Saturday, June 11, 2011

The Frankenstein Collection

Peter Haining (ed.) - The Frankenstein Collection: Terrifying Tales Inspired By The Cult Horror Movie (Artus, 1994: also Orion, 1994 as The Frankenstein Omnibus)
Introduction - Peter Haining
Preface: The Creature Lives - Mary Shelley

1: The Prototypes:

Mary Shelley - The Reanimated Man
Jane Webb - The Mummy
William Maginn - The New Frankenstein
Herman Melville - The Bell-Tower
Sir Ronald Ross - The Vivisector
Villiers De L'Isle Adams - The Future Eve
Fred T. Jane - The Incubated Girl
W. C. Morrow - The Surgeon's Experiment
Dick Donovan - Some Experiments With A Head
E. E. Kellett - The New Frankenstein
Harle Oren Cummins - The Man Who Made A Man
Leonard Merrick - Frankenstein II
Robert S. Carr - The Composite Brain
Theodore LeBerthon - Demons Of The Film Colony

2. The Films:

H. M. Milner - Frankenstein; or, The Man And The Monster!
Garrett Ford & Francis Faragoh - Frankenstein: The Man Who Made A Monster
John L. Balderstone & William Hurlbut - The Bride Of Frankenstein
Robert Muller - The Workshop Of Filthy Creation
Fritz Leiber - The Dead Man
Jimmy Sangster - The Curse Of Frankenstein
H. P. Lovecraft - The Reanimator
Mary Shelley - The Transformation

3. The Archetypes

Gustav Meyrink - The Golem
Michael Hervey - Death Of A Professor
H. A. Highstone - Frankenstein - Unlimited
Theodore Sturgeon - It
William Tenn - Wednesday's Child
Arthur C. Clarke - Dial 'F' For Frankenstein
Robert Bloch - The Plot Is The Thing
Kurt Vonnegut, Jr. - Fortitude
Brian Aldiss - Summertime Was Nearly Over
Harry Harrison - The True Story Of Frankenstein

Acknowledgements

Almost invariably you can rely on a Peter Haining collection to deliver at least one priceless gem, but when I nabbed a copy of The Frankenstein Collection the find wasn't immediately apparent.
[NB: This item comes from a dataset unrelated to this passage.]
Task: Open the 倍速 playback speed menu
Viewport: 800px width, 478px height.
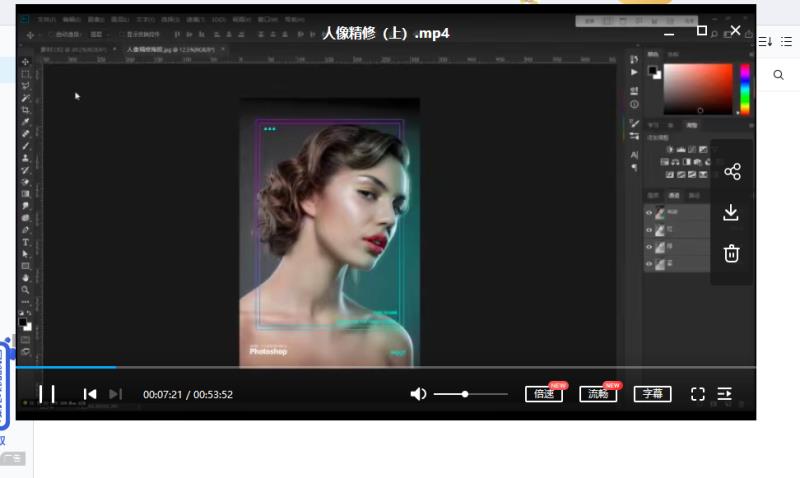Action: click(x=544, y=394)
Could be that, after The Rivals Of Frankenstein, The Mammoth Book Of Frankenstein, The Ultimate Frankenstein & Co., I was completely Frankenstein-ed out and that dull cover sure didn't help. Underwhelming much.

And then, under the entry for John L. Balderstone & William Hurlbut we find the following at the foot of the introduction and I'm all smiles again!
Such was the interest in The Bride of Frankenstein when it was released, that a special adaptation was written for the English magazine, Pearson Weekly (a stable-mate of Pearson's Magazine) by a prolific British horror story writer named Guy Preston who was familiar to many readers for a pair of highly acclaimed blood-curdlers, The Inn (1932) and The Way He Died (1933). The publication coincided with the opening of the picture in London September on 28, 1935 and represented another new development in history of motion pictures - the use of the 'tie-in' novelisation to attract audiences - as well as one more landmark in the Frankenstein legend.
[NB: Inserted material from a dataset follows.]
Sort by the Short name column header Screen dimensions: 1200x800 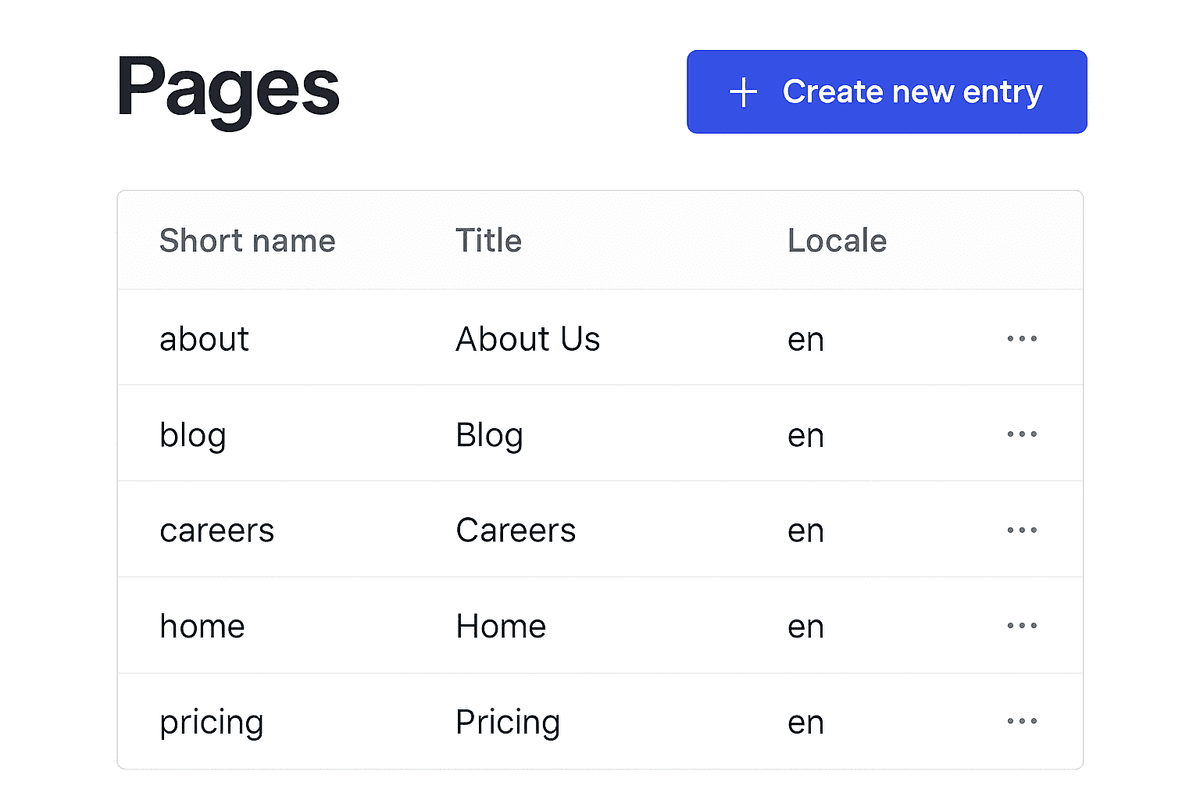click(x=247, y=241)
Guy Preston! By my reckoning one of only five authors to contribute stories to both the legendary Creeps and Not At Night series' and who's The Inn is an all-time pulp horror masterpiece! I thought he was one of the many whose work never saw publication(bar reprints) outside of those books. If Haining's correct with his attribution of authorship, Preston's on top Gothic form with this one.
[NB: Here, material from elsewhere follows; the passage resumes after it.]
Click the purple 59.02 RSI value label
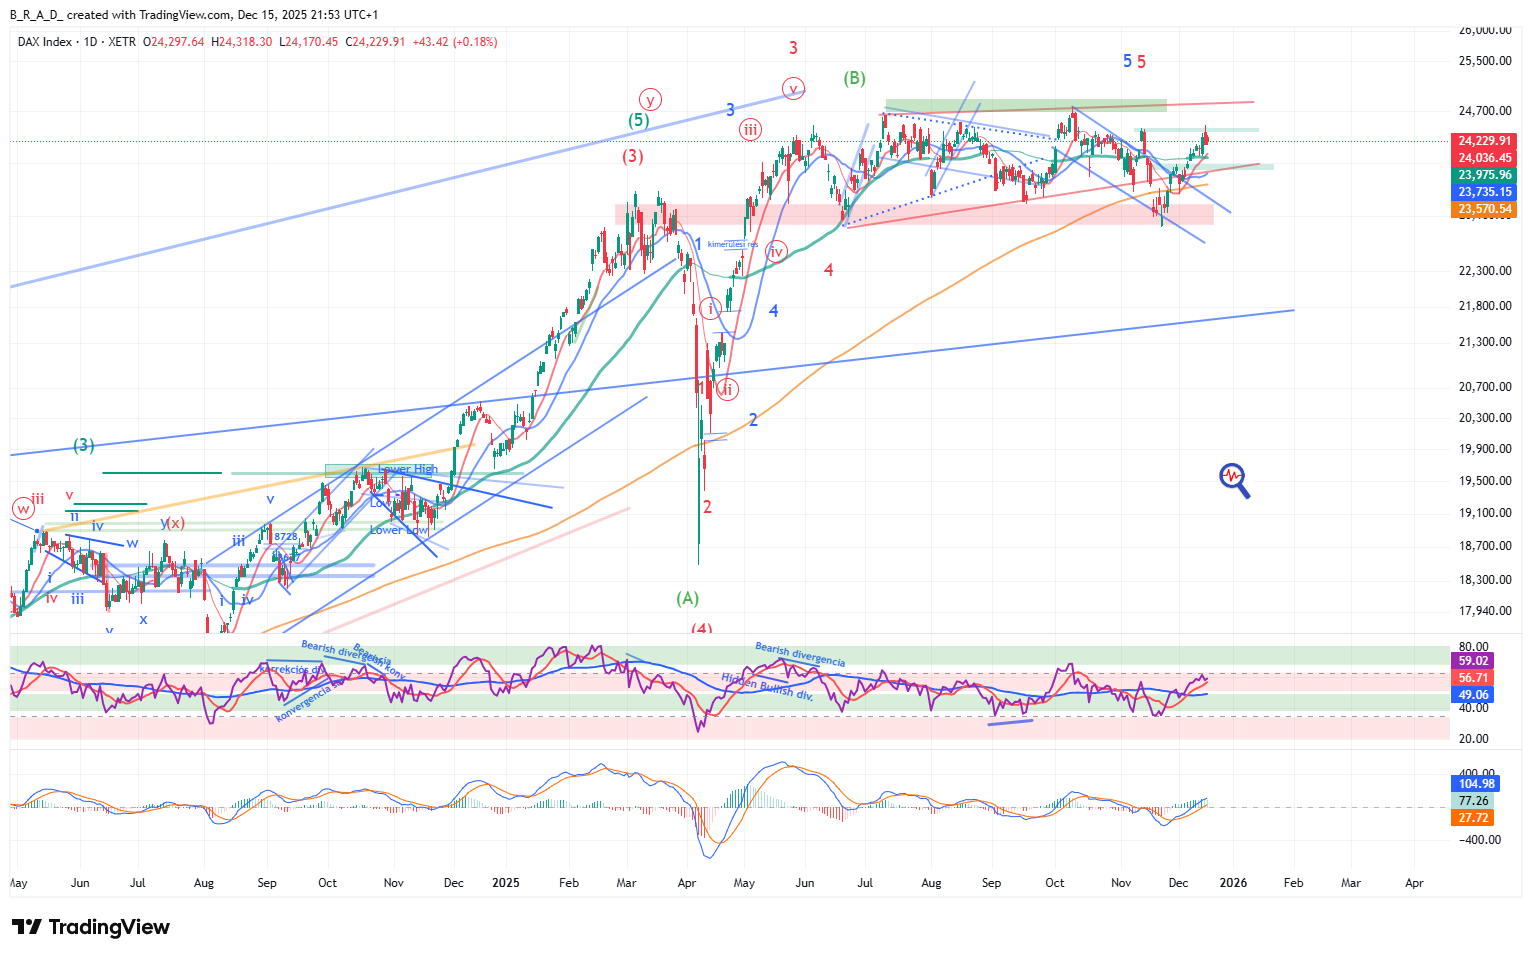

Gradually, rumours began to spread through the surrounding villages. There were whispers of ghouls at work in the churchyards. Body snatchers. Vampires.
A frightened peasant ran screaming to the mayor with a fantastic story of a newly opened tomb, and a dead man who sat propped inside a coach while a cloaked figure with glaring eyes urged on his horses as though all the devils in Hell were after him ..... Night after night came tales of a monstrous shape that stalked the lanes; a giant frame reeking of the tomb, whose rags but ill-concealed the grave-worms crawling in their folds. It moved and gibbered – so said report – for it could not speak. Its yellow skin scarcely covered muscles and arteries beneath, and its dun-hued watery eyes bleared sullen murder.


That's just the second page!

Definitely more to follow on this one!